While searching for potential topics for the Bare Platypus, we came across the following article and interesting art concept: Can a naked woman ever be celebrated in the internet age?  By "celebrated," we take it from the context of the article to mean, viewed "dispassionately"... oh to be admired for its beauty, perhaps, but without arousing suspicion or appealing to something base.

The article showcases a couple of examples of a project coordinated by Vanesa Omoregie.  Ms Omoregie encourages women (she calls them cam girls -- her term not ours) to send her pictures of themselves nude, while assuming poses in classic paintings such as Botticelli's Venus .  She then superimposes the "live" (photographed) nude onto the original painting.  After reviewing the works, the author of Can a naked woman makes observations about what it means for feminism in an internet age.  The author asks whether the internet has made it impossible to view the nude female body as, perhaps, artistically as it once was viewed.

What's interesting, however, is that there are other nude figures in classical artworks that Ms. Omoregie and the author of the article ignore.  These other nude figures include "cupid" cherub-like figures and male nudes.  Indeed, a couple of the examples in the linked article still have these other, non-womanly, figures depicted in their original form (i.e. without a superimposed photograph on them).  

We have to ask, would it be any less controversial if a man or tyke were photographed and the image superimposed on a form / in a pose that was once perfectly acceptable in a classic work of art?  We don't think it would be any less controversial than with a woman.  (In the case of the tyke, probably more so).

Perhaps the question to be asked is not whether a naked woman may be celebrated in the internet age, but whether ANY nudity can be "celebrated."  Nudists understand that it can be so celebrated, of course.

But the immediate, incendiary, reactions---whether motivated by anger, controversy, lust, or zeal for feminism or equality---to nude photos on the net by so many people is one reason that the Bare Platypus refrains from using any photographs of persons on this site.  If we posted pictures of nude women, it would be too easy for people, including 'new feminists' to say that they were too young, too beautiful, or all that the Platypus cared about.  If we posted a few too many naked guys?  Well the Platypus must be gay.  Kids? Don't even think about it... call the feds.   Too many old people or overweight people?  We should be celebrating health. Too few, or too many, racial minorities and we either go overboard (risking an accusation of a fetish) or discriminate.

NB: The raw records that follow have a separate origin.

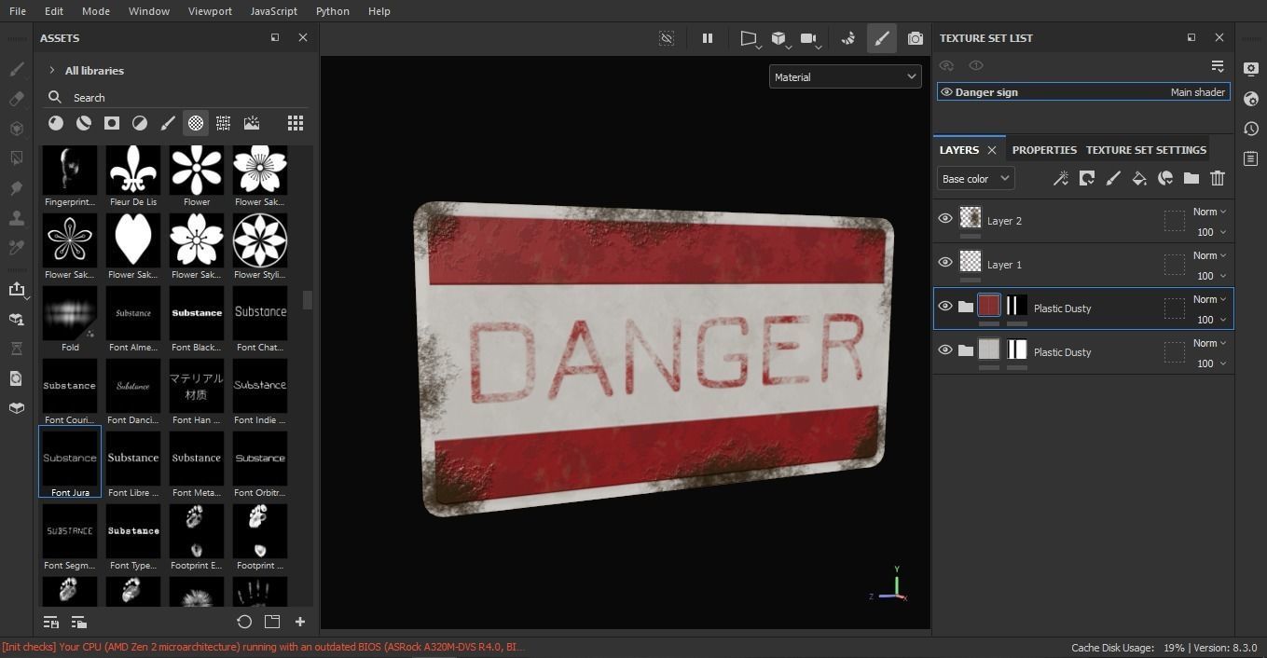
Task: Open the Python menu
Action: point(332,11)
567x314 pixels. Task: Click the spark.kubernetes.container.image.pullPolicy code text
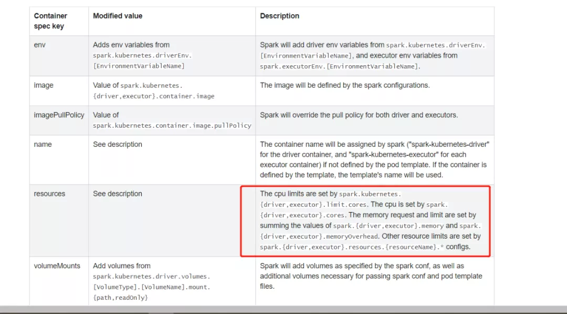[x=172, y=126]
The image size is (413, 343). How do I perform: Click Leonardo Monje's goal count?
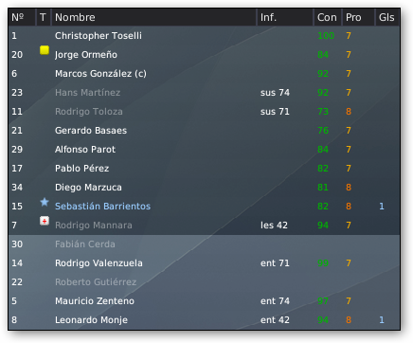[x=382, y=320]
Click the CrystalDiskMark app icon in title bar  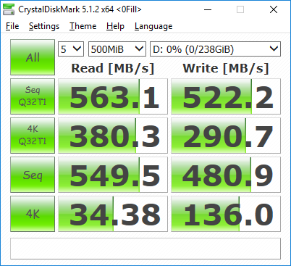point(9,9)
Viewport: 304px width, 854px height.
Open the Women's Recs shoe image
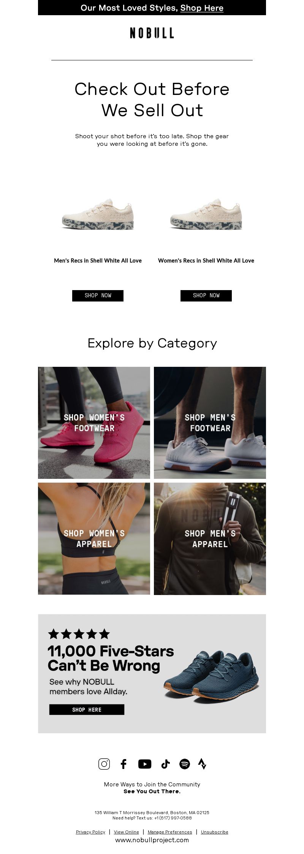pyautogui.click(x=206, y=214)
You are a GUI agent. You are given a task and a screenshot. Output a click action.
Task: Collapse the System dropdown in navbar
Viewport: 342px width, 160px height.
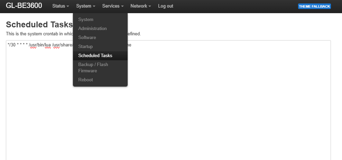pyautogui.click(x=85, y=6)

Yet to ignore any one of those groups would be to refrain from depicting nudism in the spirit of nudism as we see it.  To include them all, in proper proportions to their percentages in the real world, would mean tapping into images we do not own or have copyright permission to post. So we'll answer the question that is the title to our article in this way:  Nudity can be celebrated by nudists, but it may be getting more and more difficult to do so in an age where, it also seems, anything goes.

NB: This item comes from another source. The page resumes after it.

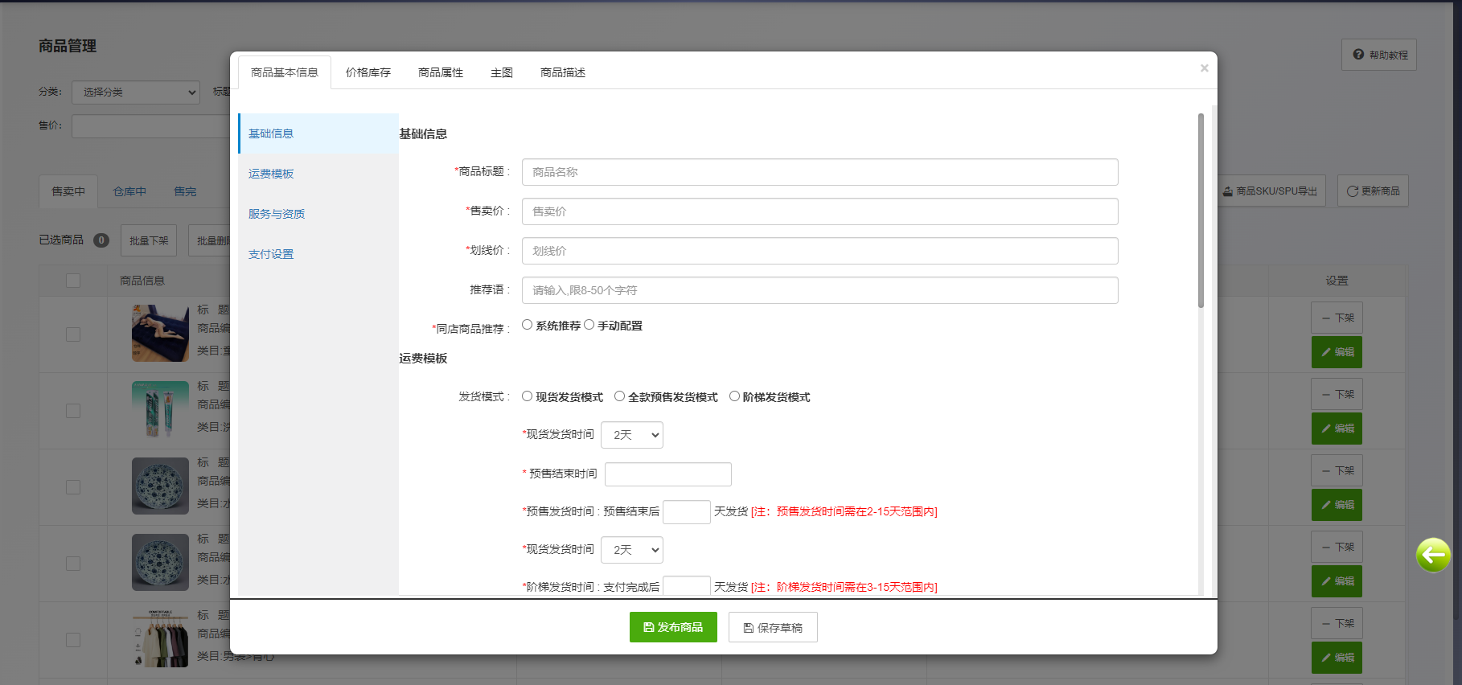
Task: Click 保存草稿 save draft button
Action: pos(772,627)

Bare Platypus now offers products with Platypus artwork at the Bare Platypus Souvenir Shop .  You can get a tote bag or a coffee mug, a t-shirt, or all three!  Plus there's more to come.

These designs are one-of-a-kinds that you won't find elsewhere.  Tasteful enough that you can show or serve them to all guests, but unusual enough (and always bare) that they can help you get a conversation going.

You're invited to visit!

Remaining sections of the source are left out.